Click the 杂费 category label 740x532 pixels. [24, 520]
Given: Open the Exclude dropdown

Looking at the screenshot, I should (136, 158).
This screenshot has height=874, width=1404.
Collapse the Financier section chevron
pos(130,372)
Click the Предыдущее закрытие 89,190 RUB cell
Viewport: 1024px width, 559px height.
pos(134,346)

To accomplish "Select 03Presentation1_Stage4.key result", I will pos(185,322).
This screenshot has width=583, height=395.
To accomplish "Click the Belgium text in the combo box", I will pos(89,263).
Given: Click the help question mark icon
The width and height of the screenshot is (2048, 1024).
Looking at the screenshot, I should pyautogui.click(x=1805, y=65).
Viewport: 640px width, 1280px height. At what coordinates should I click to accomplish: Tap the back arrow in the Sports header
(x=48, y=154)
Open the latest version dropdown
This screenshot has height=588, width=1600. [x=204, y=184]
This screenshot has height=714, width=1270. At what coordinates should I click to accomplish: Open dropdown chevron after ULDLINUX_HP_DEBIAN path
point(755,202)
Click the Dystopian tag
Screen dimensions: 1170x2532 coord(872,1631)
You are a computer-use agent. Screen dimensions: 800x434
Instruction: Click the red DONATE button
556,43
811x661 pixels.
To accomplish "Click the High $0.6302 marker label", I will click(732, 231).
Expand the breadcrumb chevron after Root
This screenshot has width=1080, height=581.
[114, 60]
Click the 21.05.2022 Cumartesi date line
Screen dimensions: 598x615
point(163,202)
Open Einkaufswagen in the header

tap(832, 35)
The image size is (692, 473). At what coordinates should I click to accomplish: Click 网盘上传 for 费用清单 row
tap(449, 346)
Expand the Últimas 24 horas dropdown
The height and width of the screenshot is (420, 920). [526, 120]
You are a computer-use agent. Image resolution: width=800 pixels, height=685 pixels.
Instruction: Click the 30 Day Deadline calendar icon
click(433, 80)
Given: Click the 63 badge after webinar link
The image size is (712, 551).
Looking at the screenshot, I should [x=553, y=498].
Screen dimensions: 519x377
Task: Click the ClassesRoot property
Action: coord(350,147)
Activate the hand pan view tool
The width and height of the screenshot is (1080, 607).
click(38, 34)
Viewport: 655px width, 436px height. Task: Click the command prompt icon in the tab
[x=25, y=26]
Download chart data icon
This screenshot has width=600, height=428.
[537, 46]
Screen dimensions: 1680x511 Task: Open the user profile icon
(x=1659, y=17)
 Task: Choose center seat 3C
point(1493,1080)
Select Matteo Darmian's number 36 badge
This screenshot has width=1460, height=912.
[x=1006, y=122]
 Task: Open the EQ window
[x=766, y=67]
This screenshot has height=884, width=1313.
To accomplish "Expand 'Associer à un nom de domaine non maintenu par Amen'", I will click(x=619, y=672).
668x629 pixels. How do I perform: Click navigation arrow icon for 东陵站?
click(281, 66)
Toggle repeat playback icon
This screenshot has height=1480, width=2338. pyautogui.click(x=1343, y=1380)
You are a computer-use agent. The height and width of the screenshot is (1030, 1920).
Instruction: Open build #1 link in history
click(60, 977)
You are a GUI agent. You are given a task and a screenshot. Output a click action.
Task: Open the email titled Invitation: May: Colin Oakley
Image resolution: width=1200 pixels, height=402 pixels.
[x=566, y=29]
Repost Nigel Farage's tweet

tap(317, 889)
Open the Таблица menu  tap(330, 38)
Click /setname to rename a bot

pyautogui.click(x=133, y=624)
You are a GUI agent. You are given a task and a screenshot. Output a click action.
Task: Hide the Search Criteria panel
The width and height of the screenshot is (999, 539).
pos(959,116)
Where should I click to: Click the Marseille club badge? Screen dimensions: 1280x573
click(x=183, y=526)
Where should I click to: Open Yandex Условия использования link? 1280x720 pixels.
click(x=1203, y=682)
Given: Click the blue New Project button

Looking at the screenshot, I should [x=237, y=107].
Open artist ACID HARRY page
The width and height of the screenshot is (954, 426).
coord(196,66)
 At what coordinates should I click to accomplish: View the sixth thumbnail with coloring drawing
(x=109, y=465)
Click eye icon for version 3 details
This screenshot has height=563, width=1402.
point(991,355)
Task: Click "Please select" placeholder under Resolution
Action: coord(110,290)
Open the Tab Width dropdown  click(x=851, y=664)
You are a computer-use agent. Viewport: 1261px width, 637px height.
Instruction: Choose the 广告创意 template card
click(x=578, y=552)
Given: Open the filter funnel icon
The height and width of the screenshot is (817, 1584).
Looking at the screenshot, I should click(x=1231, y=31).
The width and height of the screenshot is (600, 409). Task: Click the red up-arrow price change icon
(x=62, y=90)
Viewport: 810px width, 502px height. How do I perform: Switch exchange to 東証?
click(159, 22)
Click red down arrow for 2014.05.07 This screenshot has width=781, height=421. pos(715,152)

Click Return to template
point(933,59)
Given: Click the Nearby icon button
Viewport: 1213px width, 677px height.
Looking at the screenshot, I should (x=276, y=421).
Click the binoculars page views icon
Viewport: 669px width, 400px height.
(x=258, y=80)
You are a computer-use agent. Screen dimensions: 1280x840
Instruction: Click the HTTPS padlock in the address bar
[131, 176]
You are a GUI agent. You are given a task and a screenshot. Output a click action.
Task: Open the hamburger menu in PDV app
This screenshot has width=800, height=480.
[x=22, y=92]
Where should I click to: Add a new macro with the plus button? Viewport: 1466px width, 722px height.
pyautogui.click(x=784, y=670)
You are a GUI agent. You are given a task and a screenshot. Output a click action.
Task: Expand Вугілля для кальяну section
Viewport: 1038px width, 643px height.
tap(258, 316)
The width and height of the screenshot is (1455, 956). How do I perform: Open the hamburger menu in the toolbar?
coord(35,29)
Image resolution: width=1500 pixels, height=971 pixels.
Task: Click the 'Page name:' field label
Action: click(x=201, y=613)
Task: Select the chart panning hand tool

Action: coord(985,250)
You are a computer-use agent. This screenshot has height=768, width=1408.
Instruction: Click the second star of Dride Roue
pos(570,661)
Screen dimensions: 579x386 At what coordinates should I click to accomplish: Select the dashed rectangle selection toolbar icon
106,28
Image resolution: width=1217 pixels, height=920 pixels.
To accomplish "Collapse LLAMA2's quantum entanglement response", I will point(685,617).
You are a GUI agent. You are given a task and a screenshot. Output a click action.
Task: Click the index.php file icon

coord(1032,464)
• • • • •
* INSTRUCTIONS FOR THE TASK
How many of the lines above contain the string "computer"? Give the number only.

* RESULT OF THIS EXERCISE
6